Take the veal entrecotes out of the fridge half an hour before preparation and let it reach room temperature. Brush the entrecotes on both sides with Dijon mustard and leave to rest for 30 minutes.
Fry the onion and garlic in olive oil. Add risotto rice and fry briefly, stirring. Add a quarter of the vegetable stock, stir and simmer in a covered pan until the rice has absorbed the moisture. Stir the second, third and fourth quarters of the vegetable stock through the risotto rice in the same way. Make sure that the rice does not burn.
Wash and dry the asparagus. Cut the underside of the asparagus and cut into pieces. Blanch the asparagus briefly in boiling salted water and cool in ice water.
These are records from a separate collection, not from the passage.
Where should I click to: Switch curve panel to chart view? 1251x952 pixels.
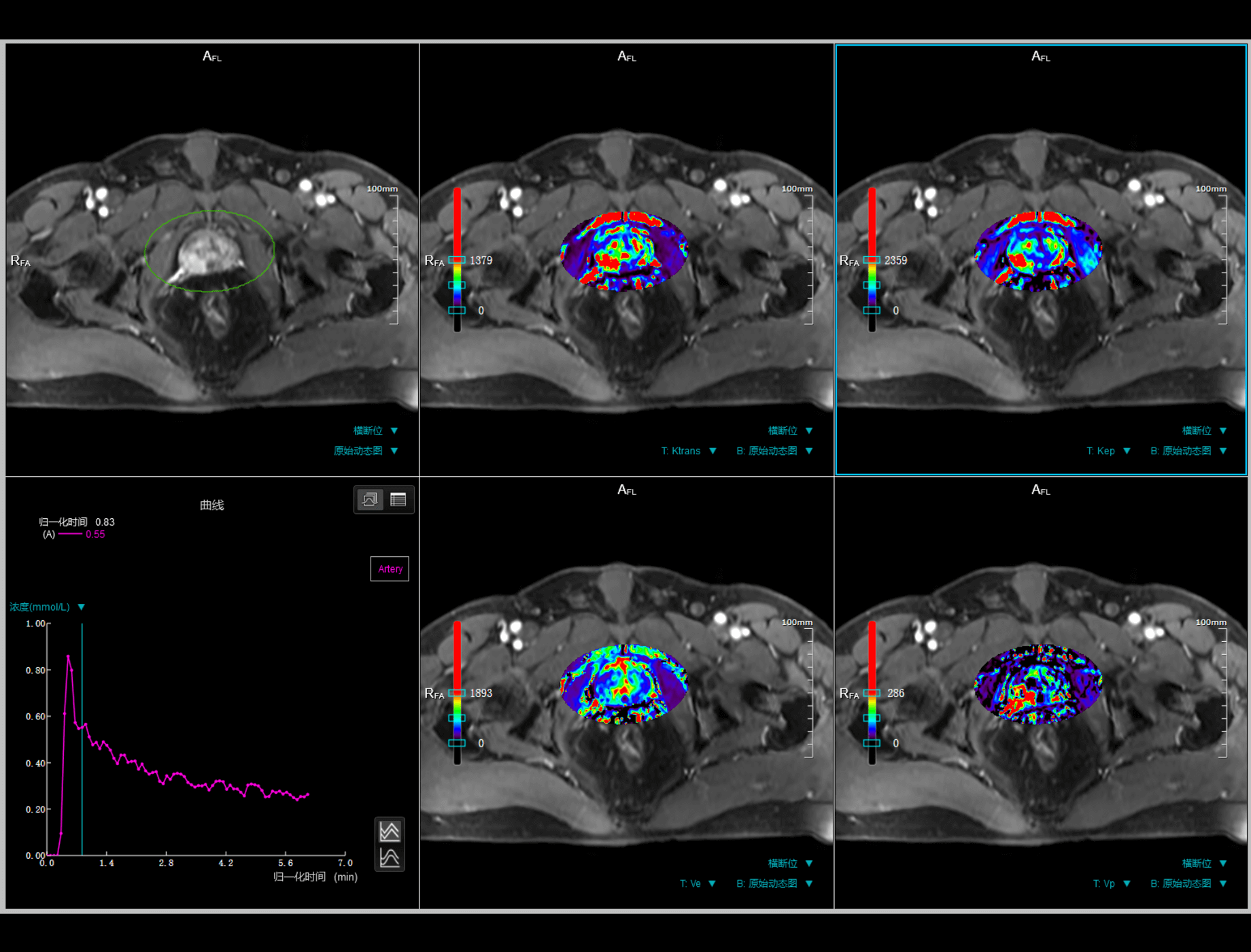pos(370,500)
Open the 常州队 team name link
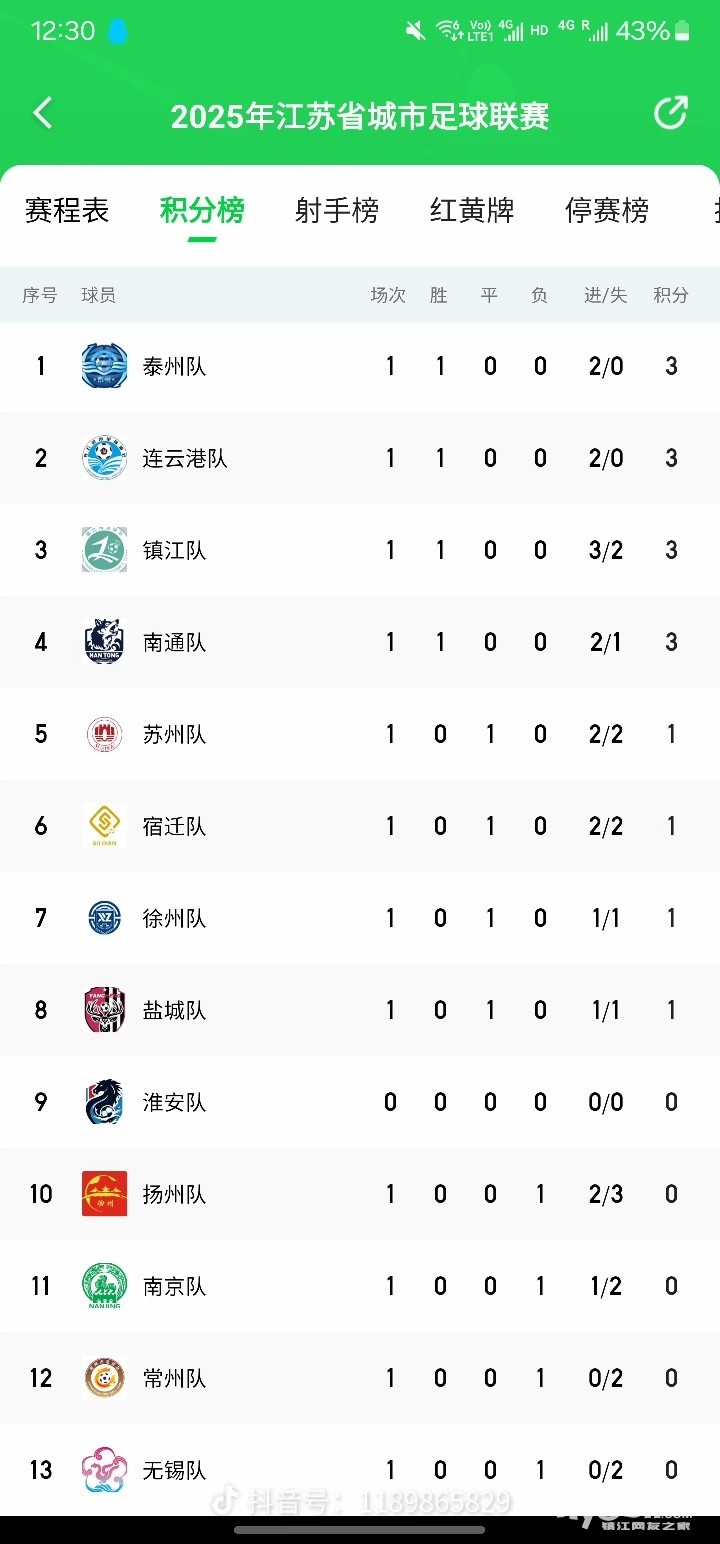Image resolution: width=720 pixels, height=1544 pixels. pyautogui.click(x=174, y=1378)
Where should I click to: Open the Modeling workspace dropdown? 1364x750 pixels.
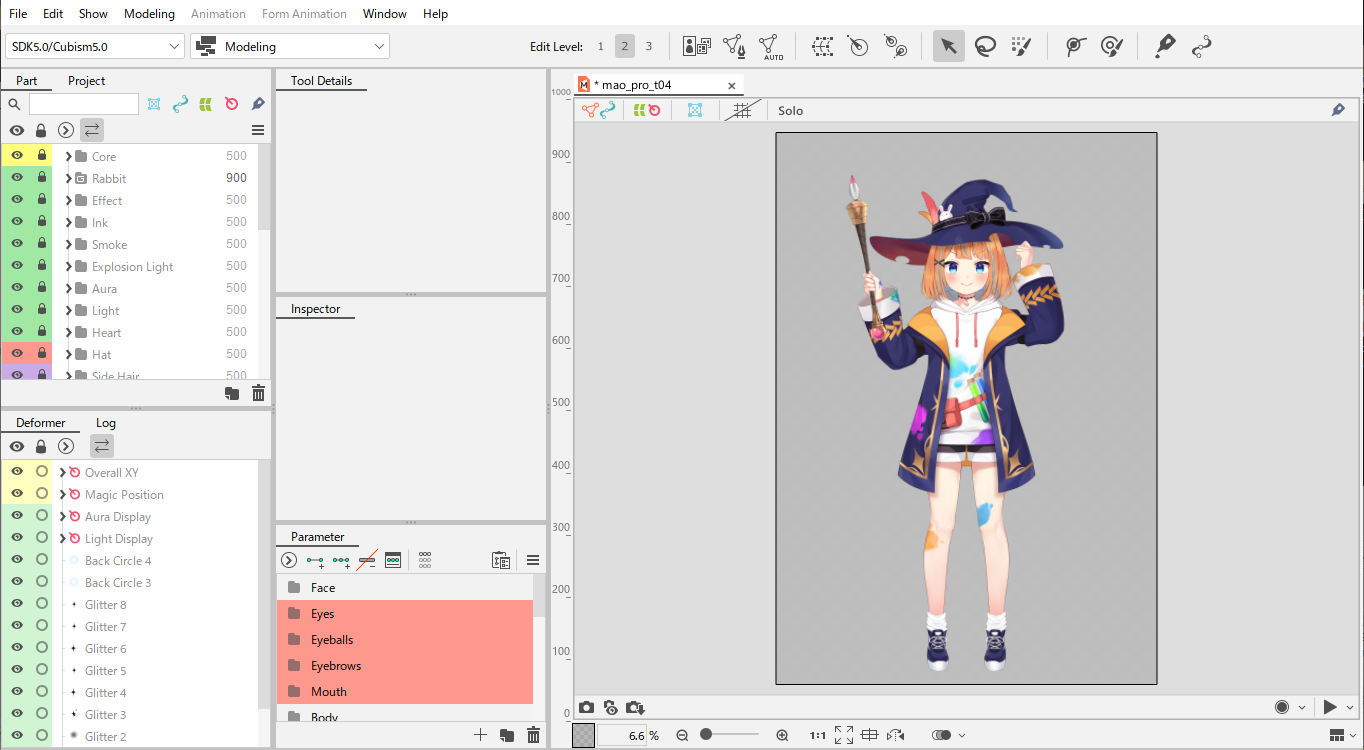[x=290, y=46]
Fry the veal entrecotes in oil over medium heat for about four minutes on both sides. Remove from the pan and wrap in aluminium foil and leave to rest for 5 minutes.
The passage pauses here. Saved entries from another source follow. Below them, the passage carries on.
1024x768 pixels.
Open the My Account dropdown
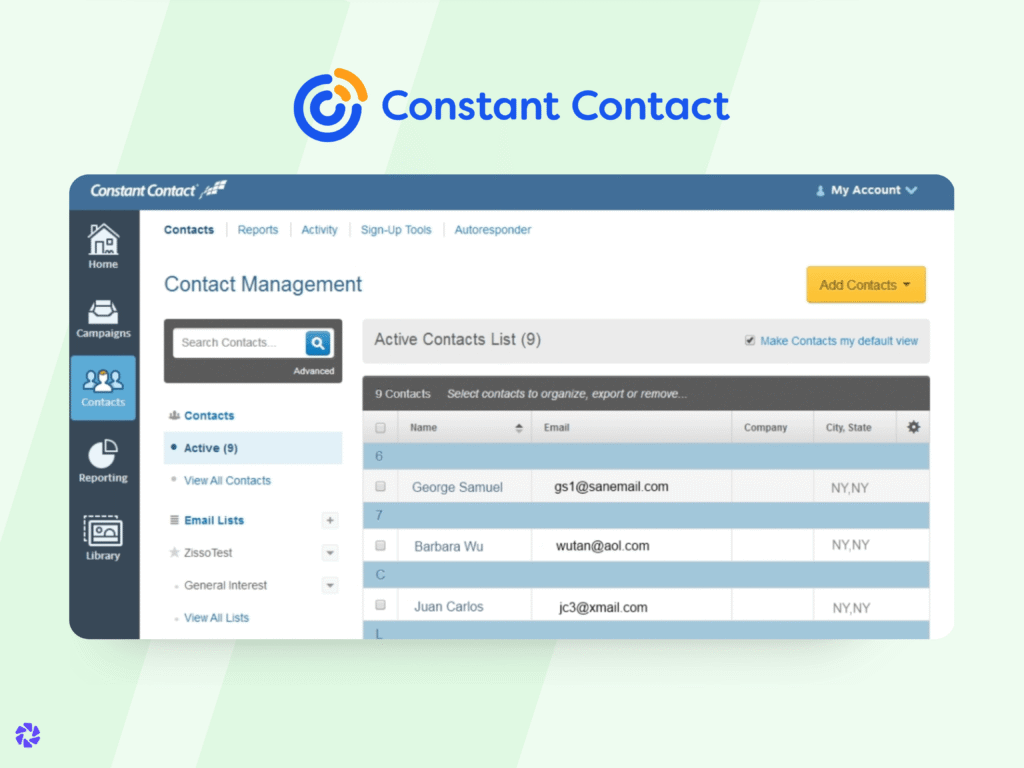pos(866,190)
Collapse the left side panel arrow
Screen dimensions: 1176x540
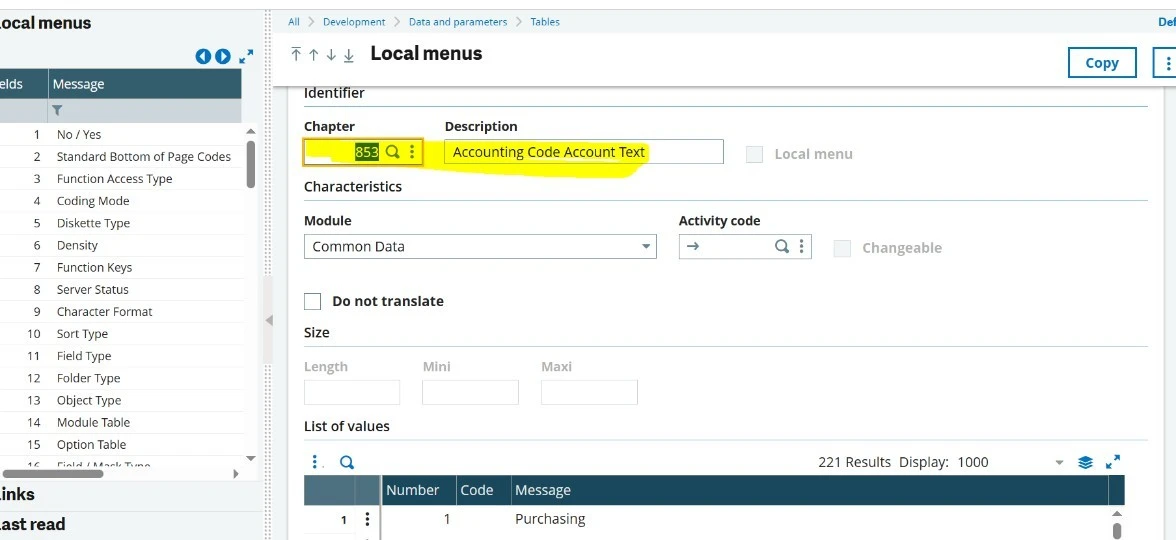268,320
Finally add the white wine, butter, Parmesan and blanched asparagus to the risotto. Season to taste with salt and pepper and leave the risotto to stand for a few more minutes, away from the heat. Wash and dry the basil leaves and cut them into thin strips.
Just before serving, season the veal entrecotes to taste with salt and pepper. Place the veal recotes on the plates, divide the risotto, sprinkle with the basil strips and serve immediately.